▸ **Instruction 1**
Answer these questions from the article on wetlands and carbon budgets:
(a) About how many times more powerful than CO2 is methane at trapping heat in the atmosphere?
(b) What does the name JULES stand for?
(c) When the extra CO2 and methane emissions are included, to what range does the carbon budget for 1.5C fall?
▸ **Instruction 2**
Copy out the lines of the listing from its start up to and including the line with "Action: pos(124,311)".

How much is released as CO2 and how much as methane is still uncertain, and is an active area of research. Methane is a potent greenhouse gas – approximately 26 times more powerful than CO2 at trapping heat in the atmosphere, although it only lasts for around a decade in the atmosphere.

In natural wetlands, plants absorb CO2 from the atmosphere as they grow. But, because they are waterlogged, when the plants decompose they release methane, rather than CO2. This makes wetlands “effectively engines for turning CO2 into methane”, says Jones.

In the Amazon, for example, flooded forests actually release methane through the trees themselves.

Wetlands respond to a warming climate in three ways, Jones explains:

“As [the climate] warms, the local decomposition rate increases. Also, as rainfall changes, we may see increased or decreased areas of wetlands. This varies regionally and, again, is a large uncertainty across climate models. Finally, a direct effect of increased CO2 in the atmosphere is to increase the growth rate of the vegetation and, hence, increase the amount of CO2 being turned into methane.”

The study is the first to bring all these factors together, he notes.

Inverted model

The researchers used a “multi-layered soil carbon model” called JULES (Joint UK Land Environment Simulator), explains lead author Dr Edward Comyn-Platt, a land surface modeller at the Centre for Ecology & Hydrology. JULES has an improved representation of soil chemistry and the way that wetlands create methane.

With permafrost, for example, “this not only improves our estimates of the carbon stored in soils at high latitudes, but also allows us to estimate how much of this soil will be lost as the permafrost regions thaw”, Comyn-Platt tells Carbon Brief.

To estimate carbon budgets, the researchers use an “inverted” form of the model. This means, rather than plugging in pathways of future greenhouse gas emissions and seeing how global temperatures respond, the researchers input pathways of global temperature rise and use the model to estimate the corresponding levels of greenhouse gases in the atmosphere.

The study looks at three scenarios of future global warming: holding temperature rise at 1.5C and 2C, and one where warming “overshoots” 1.5C, reaches 1.75C, then returns to 1.5C.

In their “control” model runs with no permafrost or wetland feedbacks, the researchers estimate the 1.5C budget at 720bn-929bn tonnes of CO2 from the beginning of 2018 – equivalent to 20-25 years of emissions at current rates.

Wetlands with palms and flying blue and yellow macaws, Mato Grosso, Brazil, 2009. Credit: Juergen Ritterbach/Alamy Stock Photo.

This is slightly higher than some recent budgets because the JULES model tends to simulate a large amount of carbon uptake from the land surface, explains Comyn-Platt, freeing up space for more CO2 emissions in the budget.

The researchers then used the model to simulate the response of permafrost and natural wetlands to climate change. When the additional CO2 and methane emissions are incorporated, the available carbon budget shrinks substantially – falling to 533bn-753bn tonnes of CO2 for 1.5C, or 14-20 years of emissions.

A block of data
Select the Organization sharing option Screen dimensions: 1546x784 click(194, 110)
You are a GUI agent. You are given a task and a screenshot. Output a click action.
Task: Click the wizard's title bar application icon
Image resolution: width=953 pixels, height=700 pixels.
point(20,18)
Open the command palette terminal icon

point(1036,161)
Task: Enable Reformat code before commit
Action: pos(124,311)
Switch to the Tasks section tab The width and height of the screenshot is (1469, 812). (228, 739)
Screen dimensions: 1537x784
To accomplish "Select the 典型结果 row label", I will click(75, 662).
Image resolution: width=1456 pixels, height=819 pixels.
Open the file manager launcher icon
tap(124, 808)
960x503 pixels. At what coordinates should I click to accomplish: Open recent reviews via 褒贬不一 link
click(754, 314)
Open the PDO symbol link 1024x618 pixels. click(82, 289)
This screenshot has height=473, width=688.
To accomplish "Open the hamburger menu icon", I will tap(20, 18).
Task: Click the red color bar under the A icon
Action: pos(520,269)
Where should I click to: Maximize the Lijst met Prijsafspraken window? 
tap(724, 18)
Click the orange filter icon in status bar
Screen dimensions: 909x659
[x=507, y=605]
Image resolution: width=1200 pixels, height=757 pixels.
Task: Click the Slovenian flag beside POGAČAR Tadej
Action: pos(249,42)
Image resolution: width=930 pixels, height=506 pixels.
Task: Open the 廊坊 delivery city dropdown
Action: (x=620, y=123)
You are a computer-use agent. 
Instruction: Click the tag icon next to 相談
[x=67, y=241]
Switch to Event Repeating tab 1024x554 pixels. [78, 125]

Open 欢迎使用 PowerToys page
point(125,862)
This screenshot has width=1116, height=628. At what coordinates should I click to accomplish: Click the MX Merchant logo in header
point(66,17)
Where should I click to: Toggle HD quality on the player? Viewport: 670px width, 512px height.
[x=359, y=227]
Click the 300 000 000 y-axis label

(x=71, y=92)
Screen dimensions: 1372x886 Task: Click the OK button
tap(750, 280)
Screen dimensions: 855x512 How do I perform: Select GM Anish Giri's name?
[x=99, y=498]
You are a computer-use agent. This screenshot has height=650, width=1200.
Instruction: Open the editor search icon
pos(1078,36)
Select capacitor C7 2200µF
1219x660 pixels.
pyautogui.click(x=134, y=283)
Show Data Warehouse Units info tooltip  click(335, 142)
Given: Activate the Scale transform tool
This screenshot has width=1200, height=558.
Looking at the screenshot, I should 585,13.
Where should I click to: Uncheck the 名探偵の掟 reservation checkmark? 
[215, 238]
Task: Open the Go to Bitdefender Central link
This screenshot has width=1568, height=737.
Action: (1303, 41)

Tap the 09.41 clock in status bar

▸ **Answer 1**
(a) Approximately 26 times.
(b) Joint UK Land Environment Simulator.
(c) 533bn-753bn tonnes of CO2, or 14-20 years of emissions.

▸ **Answer 2**
Select the Organization sharing option Screen dimensions: 1546x784 click(194, 110)
You are a GUI agent. You are given a task and a screenshot. Output a click action.
Task: Click the wizard's title bar application icon
Image resolution: width=953 pixels, height=700 pixels.
point(20,18)
Open the command palette terminal icon

point(1036,161)
Task: Enable Reformat code before commit
Action: pos(124,311)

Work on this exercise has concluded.